---------- PROVIDED INFORMATION

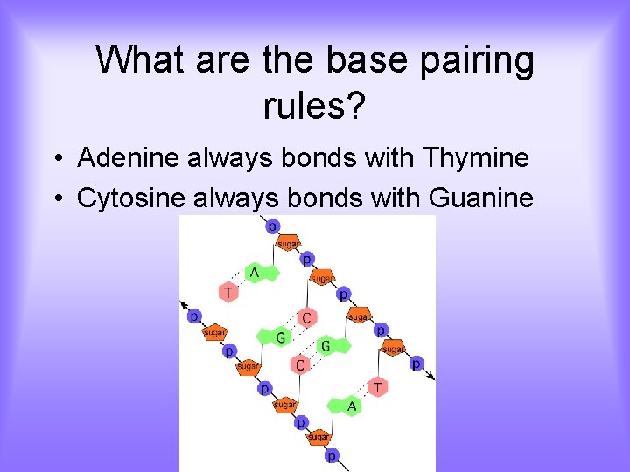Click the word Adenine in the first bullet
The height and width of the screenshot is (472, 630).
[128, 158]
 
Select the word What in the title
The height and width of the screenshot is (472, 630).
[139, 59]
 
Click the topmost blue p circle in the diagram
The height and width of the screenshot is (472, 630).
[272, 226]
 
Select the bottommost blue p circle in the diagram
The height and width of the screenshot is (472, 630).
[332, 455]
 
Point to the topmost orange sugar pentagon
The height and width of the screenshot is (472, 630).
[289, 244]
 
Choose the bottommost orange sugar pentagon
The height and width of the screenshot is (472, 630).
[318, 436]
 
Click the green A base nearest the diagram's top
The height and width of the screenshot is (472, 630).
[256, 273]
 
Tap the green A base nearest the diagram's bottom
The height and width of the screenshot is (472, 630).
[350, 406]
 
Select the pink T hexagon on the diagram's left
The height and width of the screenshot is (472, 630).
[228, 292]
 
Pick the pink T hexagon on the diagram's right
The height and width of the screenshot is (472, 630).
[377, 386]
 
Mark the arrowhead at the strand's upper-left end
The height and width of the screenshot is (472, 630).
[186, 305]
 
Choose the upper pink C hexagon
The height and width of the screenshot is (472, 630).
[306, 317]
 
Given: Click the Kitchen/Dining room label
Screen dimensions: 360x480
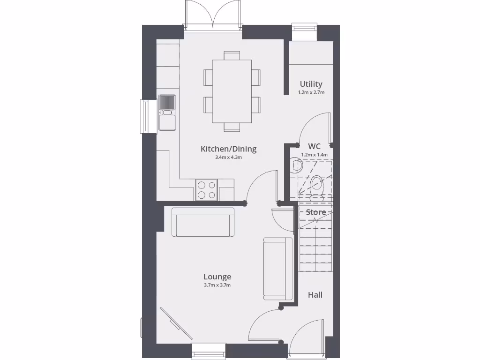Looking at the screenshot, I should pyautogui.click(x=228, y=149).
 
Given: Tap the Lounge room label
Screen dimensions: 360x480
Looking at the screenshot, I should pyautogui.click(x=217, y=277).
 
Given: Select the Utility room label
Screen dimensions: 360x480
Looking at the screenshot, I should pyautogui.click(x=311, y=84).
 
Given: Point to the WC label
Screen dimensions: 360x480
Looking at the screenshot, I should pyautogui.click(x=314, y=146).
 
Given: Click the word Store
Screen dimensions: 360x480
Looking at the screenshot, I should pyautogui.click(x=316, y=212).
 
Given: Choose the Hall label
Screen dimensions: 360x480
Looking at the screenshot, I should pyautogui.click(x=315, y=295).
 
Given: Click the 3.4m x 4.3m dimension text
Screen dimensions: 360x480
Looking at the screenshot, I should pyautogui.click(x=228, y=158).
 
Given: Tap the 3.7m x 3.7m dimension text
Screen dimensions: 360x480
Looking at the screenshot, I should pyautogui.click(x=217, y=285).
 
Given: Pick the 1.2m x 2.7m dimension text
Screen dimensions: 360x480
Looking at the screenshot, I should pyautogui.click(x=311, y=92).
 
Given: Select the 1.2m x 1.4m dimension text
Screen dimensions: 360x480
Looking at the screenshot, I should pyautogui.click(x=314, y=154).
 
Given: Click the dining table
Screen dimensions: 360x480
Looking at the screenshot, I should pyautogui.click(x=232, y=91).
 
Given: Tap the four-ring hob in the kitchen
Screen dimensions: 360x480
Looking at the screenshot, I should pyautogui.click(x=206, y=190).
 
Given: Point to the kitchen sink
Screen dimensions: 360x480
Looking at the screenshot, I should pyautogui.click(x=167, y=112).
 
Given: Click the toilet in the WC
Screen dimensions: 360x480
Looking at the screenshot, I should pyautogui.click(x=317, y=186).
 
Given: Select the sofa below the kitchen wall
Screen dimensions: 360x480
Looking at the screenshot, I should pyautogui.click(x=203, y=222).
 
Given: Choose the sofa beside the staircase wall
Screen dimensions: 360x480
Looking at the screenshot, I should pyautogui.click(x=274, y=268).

--------------------

— DIRECTIONS FOR THIS TASK —
Locate each line above that contains the string "room", and copy those lines. Letter case must match.

— OUTPUT BELOW —
Given: Click the Kitchen/Dining room label
Given: Tap the Lounge room label
Given: Select the Utility room label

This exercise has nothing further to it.